Se é verdade que deixou de haver a despesa com a ama, e este facto é relevante, a verdade é que o crescimento da menor e o facto de passar a frequentar um estabelecimento de ensino fazem aumentar de modo considerável as despesas designadamente a nível de vestuário, calçado, alimentação e de estudos, como se reconhecerá.
O facto de estar fixada uma actualização anual de acordo com o índice da inflação não constitui fundamento para impedir a alteração dos alimentos.
Na verdade aquela correcção permite que a prestação de alimentos seja a mesma apesar da inflação, mas não cobre o aumento derivado de novas despesas, isto é, despesas que a menor não tinha e passou a ter.
Finalmente o facto de o requerido ter hoje uma situação melhor da que tinha aquando da fixação dos alimentos, não impunha por si só o aumento da prestação de alimentos, como parece entender a recorrente. De facto, importava sempre ponderar as necessidades actuais da menor.

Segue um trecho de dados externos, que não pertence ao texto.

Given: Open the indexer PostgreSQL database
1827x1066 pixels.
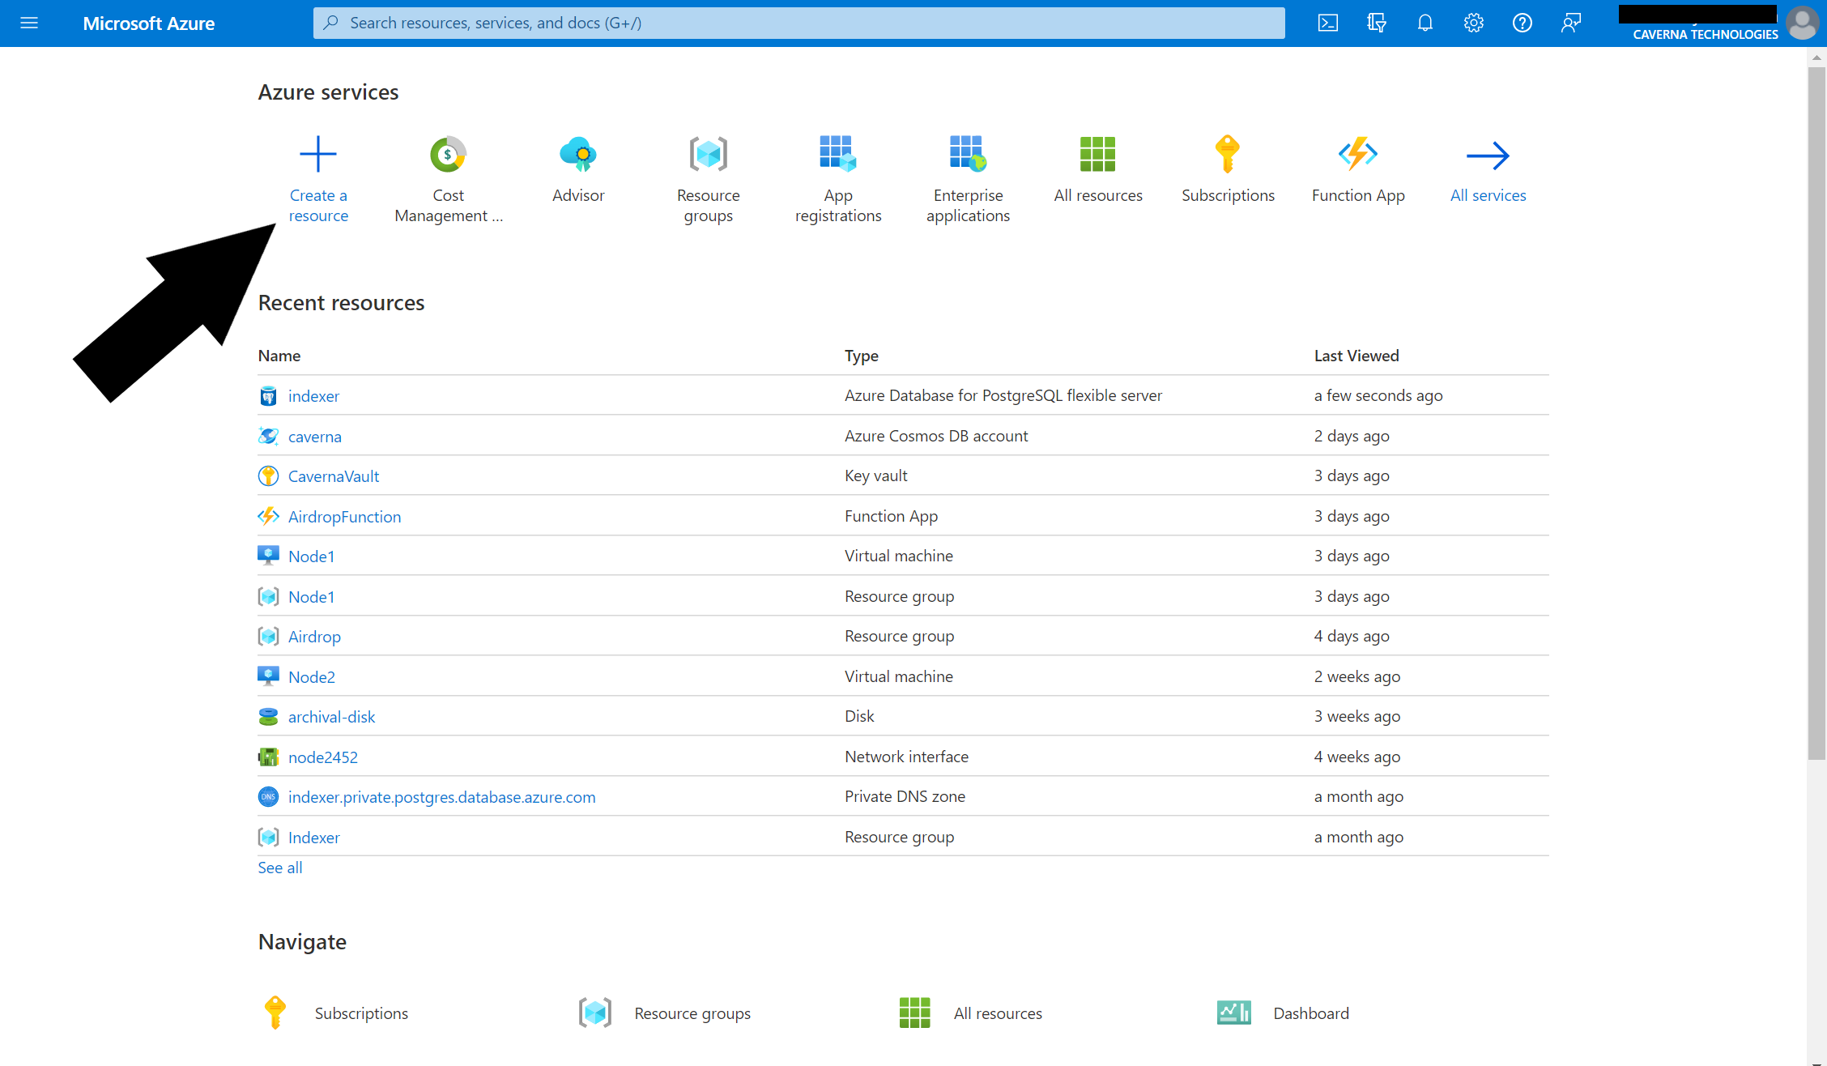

Pelas razões expostas, improcederá a pretensão da recorrente
2. Da litigância de má fé
Defende a requerente que mal decidiu o Tribunal da Relação ao não ter mantido a decisão da 1ª instância de condenação do recorrido como litigante de má-fé.
Primeiro os factos:
Em requerimento apresentado, a requerente pediu a condenação do requerido como litigante de má-fé, formulando o pedido indemnizatório de €2.500,00.
O Tribunal condenou o requerido e fixou a indemnização em €1500,00. Inconformado, o recorrido recorreu para o Tribunal Relação, para além do mais, também desta condenação.

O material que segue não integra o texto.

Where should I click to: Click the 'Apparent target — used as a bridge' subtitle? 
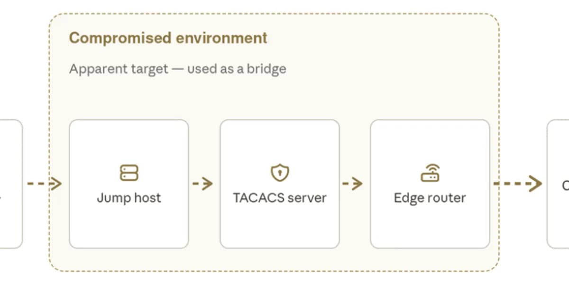click(178, 69)
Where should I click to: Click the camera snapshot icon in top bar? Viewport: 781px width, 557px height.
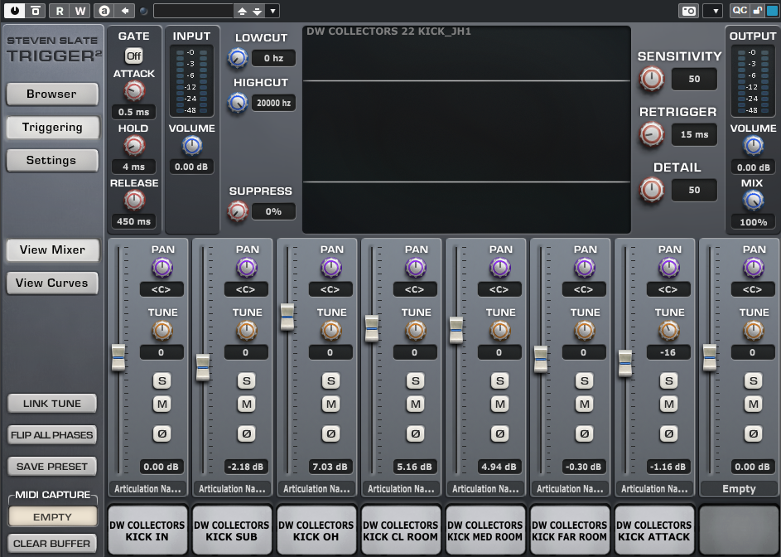[687, 11]
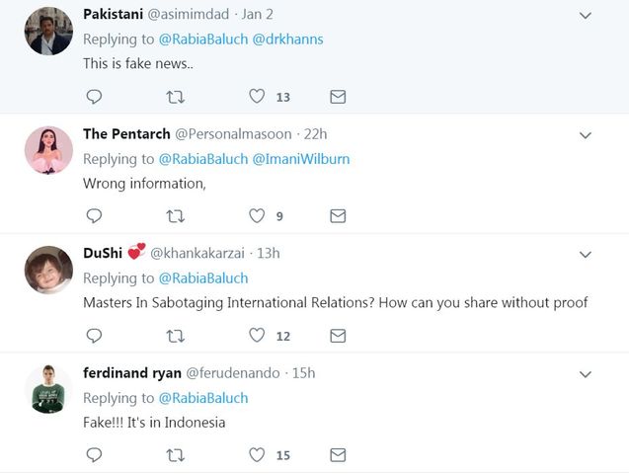Share ferdinand ryan's tweet via envelope icon

pyautogui.click(x=338, y=455)
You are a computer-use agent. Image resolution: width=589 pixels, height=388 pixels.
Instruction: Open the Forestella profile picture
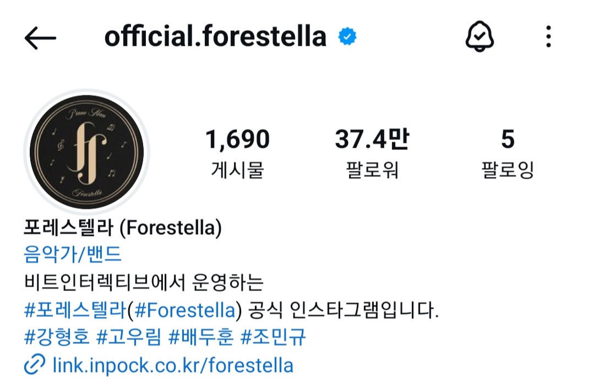point(87,152)
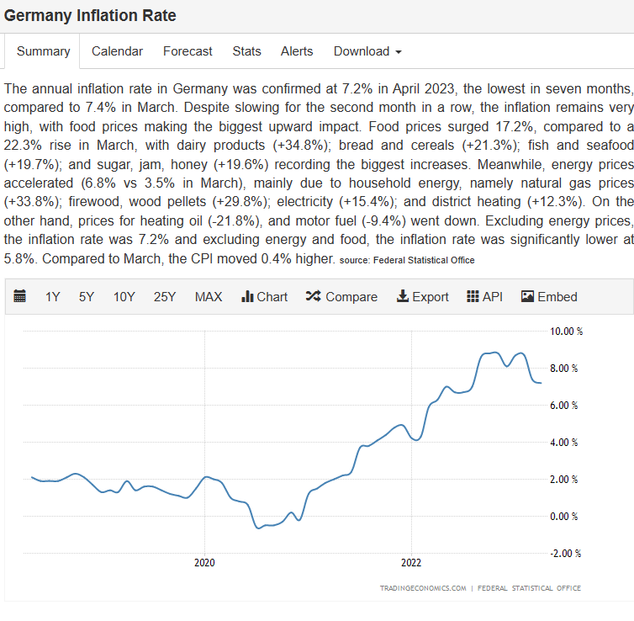
Task: Show 10Y inflation history
Action: pyautogui.click(x=124, y=296)

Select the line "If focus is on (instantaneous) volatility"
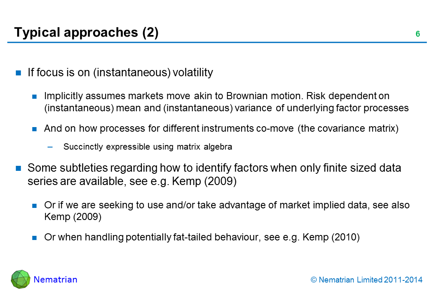point(120,73)
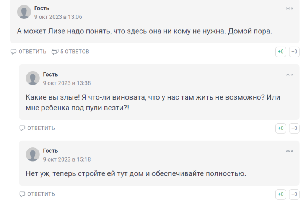Reply to the 13:38 guest comment
The width and height of the screenshot is (306, 206).
tap(37, 128)
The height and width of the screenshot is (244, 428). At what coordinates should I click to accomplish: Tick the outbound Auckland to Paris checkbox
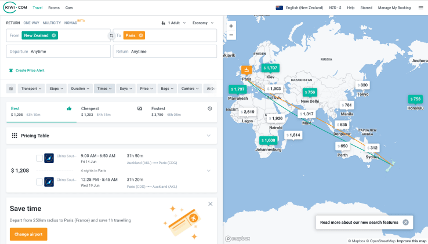(x=39, y=158)
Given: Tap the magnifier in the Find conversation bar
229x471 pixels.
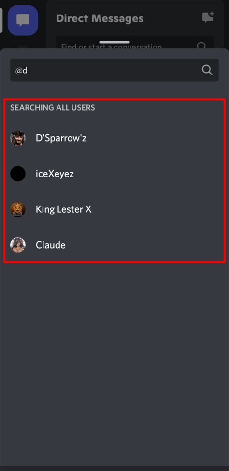Looking at the screenshot, I should click(x=201, y=45).
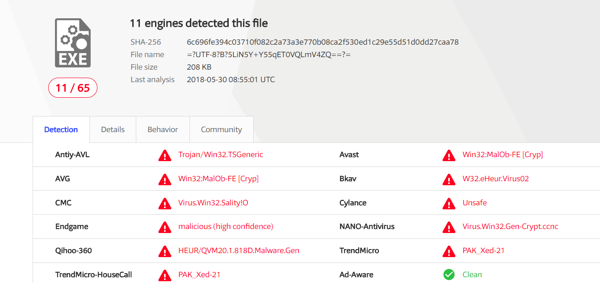The width and height of the screenshot is (600, 283).
Task: Click the warning icon for NANO-Antivirus
Action: point(449,227)
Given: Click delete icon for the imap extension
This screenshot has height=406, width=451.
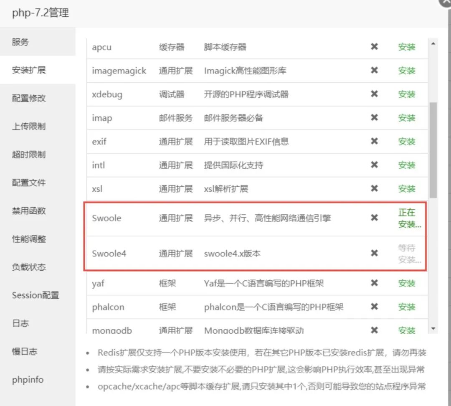Looking at the screenshot, I should click(374, 118).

Este Tribunal, nesta parte, julgou procedente o recurso e revogou a decisão da 1ª instância.
Ora face nomeadamente ao disposto nos artigos 678º, nº1 e 722º, ambos do CPC na actual redacção, já que a acção deu entrada após 01/01/2008, põe-se a questão de saber se a decisão que cuidamos é recorrível.
Não é.
Na verdade, tendo em atenção o montante do pedido formulado pela recorrente, o disposto nos artigos 678º, nº 1 do CPC e 24º, nº 1, da Lei nº 3/99, de 13 de Janeiro, na redacção do decreto-lei nº 303/2007, de 24 de Agosto, aplicável às acções intentadas a partir de 01 de Janeiro de 2008, é manifesto que a decisão em análise não admite recurso para o STJ, uma vez que a alçada dos Tribunais de Relação é de € 30.000,00.
A questão colocar-se-ia de modo diverso se estivesse em causa uma decisão de condenação imposta, isto é, primeira, no acórdão recorrido.
Como se sabe, em matéria de litigância de má fé está legalmente – artigo 456º, nº 3 do CPC – garantido (sempre, diz a lei) um grau de recurso, em caso de condenação.
Assim se a Relação em decisão primeira condena uma parte como litigante de má fé, é admissível recurso para o STJ, independentemente do valor da causa.
Como se reconhecerá, manifestamente, não é o caso dos autos.
De facto, na decisão recorrida (o acórdão da Relação), não se trata de nenhuma primeira condenação em litigância de má-fé. Pelo contrário, é revogada a condenação proferida em 1ª instância.
Pelas razões expostas, não se conhece o recurso da recorrente nesta parte.